In the instant case it is clear that the district court did not intend that its memorandum opinion of February 10, 1982, was to be its final order. On February 26, 1982, the district court issued a separate order dismissing Tinsley’s application for post-conviction relief. Under these circumstances, we conclude that the memorandum opinion did not contain an appealable final order and the memorandum opinion was therefore not appealable. 1 We are without *179 jurisdiction to hear this case and Tinsley’s appeal must be dismissed. 2

Although we dismiss the appeal, in light of the possibility that a judgment has been or could be entered on remand, we will briefly review the issue raised on the merits by the parties. 3 Tinsley argues on appeal that the district court was without jurisdiction to impose sentence upon him because all of the elements of the crime charged were committed outside the boundaries of North Dakota. Tinsley claims that he took the trailer-tractor with a load of grain to be unloaded in Duluth, Minnesota, in the normal course of his employment. Tinsley further claims that he had no intention at that time of depriving the owner of the truck of his property. Tinsley also contends that he abandoned the truck in Minnesota only after being involved in an accident there, because he was wanted on other charges by authorities in Arizona and feared that he would be apprehended if an accident report were filed.

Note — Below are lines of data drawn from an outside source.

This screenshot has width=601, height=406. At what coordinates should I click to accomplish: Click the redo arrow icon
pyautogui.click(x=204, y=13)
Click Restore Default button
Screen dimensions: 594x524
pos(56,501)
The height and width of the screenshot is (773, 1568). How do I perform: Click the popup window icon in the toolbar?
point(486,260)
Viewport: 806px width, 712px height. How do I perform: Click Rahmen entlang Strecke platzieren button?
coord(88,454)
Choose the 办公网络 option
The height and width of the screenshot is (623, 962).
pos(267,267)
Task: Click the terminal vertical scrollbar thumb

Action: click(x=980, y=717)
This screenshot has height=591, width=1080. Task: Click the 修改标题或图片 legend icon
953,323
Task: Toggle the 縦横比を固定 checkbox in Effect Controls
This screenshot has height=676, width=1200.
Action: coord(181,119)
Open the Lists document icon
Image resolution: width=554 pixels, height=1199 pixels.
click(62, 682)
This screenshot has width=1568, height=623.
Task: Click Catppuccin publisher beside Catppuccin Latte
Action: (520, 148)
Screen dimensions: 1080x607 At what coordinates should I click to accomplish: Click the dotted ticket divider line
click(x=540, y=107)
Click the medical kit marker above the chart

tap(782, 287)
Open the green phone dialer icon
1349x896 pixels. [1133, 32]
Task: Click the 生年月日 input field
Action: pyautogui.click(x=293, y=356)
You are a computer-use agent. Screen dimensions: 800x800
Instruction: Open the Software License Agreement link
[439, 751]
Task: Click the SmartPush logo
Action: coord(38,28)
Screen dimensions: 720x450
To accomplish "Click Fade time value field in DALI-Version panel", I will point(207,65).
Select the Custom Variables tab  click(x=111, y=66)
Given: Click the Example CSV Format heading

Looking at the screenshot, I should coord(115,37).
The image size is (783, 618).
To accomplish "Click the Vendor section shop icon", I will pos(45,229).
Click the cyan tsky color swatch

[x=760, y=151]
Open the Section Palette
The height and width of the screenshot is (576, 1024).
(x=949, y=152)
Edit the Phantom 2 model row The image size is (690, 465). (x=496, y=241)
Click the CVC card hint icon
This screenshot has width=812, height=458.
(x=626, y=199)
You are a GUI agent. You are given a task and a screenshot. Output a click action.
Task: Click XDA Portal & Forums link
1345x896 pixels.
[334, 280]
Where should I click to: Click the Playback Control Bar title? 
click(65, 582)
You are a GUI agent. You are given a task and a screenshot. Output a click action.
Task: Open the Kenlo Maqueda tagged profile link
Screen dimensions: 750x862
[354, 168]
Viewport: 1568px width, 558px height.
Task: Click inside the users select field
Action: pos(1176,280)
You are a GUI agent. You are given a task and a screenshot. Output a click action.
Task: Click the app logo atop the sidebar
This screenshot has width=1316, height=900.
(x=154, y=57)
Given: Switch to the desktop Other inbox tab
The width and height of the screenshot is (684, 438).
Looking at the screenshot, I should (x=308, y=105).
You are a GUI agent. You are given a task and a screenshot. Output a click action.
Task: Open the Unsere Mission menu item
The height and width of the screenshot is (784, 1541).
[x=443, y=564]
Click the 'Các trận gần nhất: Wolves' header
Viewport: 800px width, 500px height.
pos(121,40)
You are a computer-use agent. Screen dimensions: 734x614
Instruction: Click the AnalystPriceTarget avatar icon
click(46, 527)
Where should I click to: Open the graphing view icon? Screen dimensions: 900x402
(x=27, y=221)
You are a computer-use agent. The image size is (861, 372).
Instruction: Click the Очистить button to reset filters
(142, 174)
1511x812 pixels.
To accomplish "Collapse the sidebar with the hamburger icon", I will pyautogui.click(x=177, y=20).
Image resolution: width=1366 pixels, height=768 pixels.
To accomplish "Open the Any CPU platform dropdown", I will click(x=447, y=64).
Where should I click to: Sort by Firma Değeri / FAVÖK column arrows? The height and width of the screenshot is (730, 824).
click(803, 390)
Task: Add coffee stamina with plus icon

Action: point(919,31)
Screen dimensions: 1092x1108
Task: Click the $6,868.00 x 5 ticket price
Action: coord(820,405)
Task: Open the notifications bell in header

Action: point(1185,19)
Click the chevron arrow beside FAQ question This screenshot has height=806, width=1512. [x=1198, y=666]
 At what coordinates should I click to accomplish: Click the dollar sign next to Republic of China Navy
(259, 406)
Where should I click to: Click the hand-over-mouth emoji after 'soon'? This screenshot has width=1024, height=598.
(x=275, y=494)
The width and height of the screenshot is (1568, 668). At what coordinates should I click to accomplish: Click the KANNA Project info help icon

The State argues that Tinsley formed the intent to deprive his employer of the truck while still in North Dakota, thereby conferring on the district court subject matter jurisdiction over the offense. The criminal information filed in this case states that, on or about the 28th of January, 1979, in the County of McHenry and State of North Dakota

“the above-named defendant [William Ridings Tinsley] did commit the crime of Theft of Property NDCC 12.1-23-02 Class B. Felony, committed as follows, to wit: That at the said time and place the said defendant [Tinsley] did knowingly take or exercise unauthorized control over or make an unauthorized transfer of an interest in, the property of another with intent to deprive the owner thereof

The State contends that Tinsley, by pleading guilty to the crime as charged, admitted that he formed the illicit intent in North Dakota. Tinsley claims, however, that a guilty plea does not waive jurisdictional defects, and that, therefore, his guilty plea cannot constitute an admission that the crime occurred within the boundaries of North Dakota. It is a well-established rule that subject matter jurisdiction cannot be conferred by agreement, consent, or waiver; and jurisdictional defects are not waived by a plea of guilty. State v. Grenz, 243 N.W.2d 375, 379 (N.D.1976); State v. Higgins, 145 N.W.2d 478, 480 (N.D.1966).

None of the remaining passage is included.